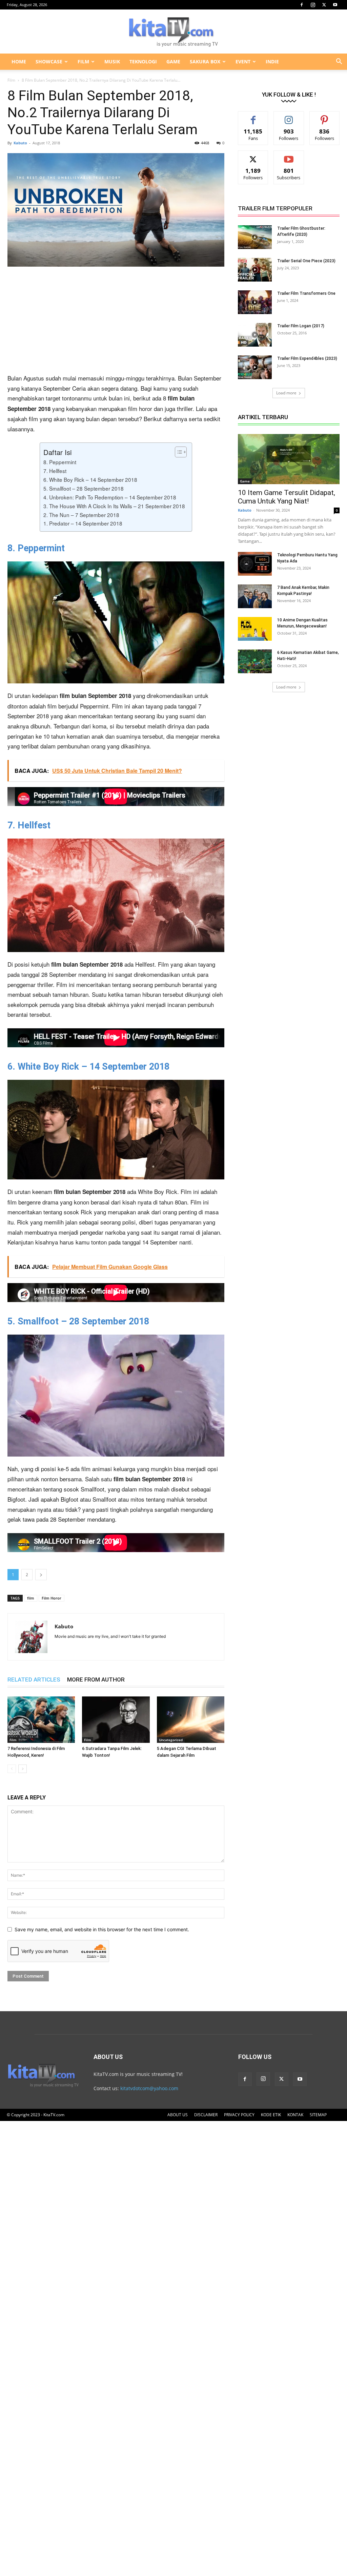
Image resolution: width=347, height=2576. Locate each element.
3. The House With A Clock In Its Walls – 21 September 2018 (114, 506)
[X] (324, 4)
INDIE (272, 61)
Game (245, 481)
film (30, 1598)
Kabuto (20, 142)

ACTION ITEM ->
Output each record above exactly as it stands, excluding all pictures.

OUTPUT FOR THIS EXERCISE ->
Image resolution: width=347, height=2576. Locate each element.
3. The House With A Clock In Its Walls – 21 September 2018 (114, 506)
[X] (324, 4)
INDIE (272, 61)
Game (245, 481)
film (30, 1598)
Kabuto (20, 142)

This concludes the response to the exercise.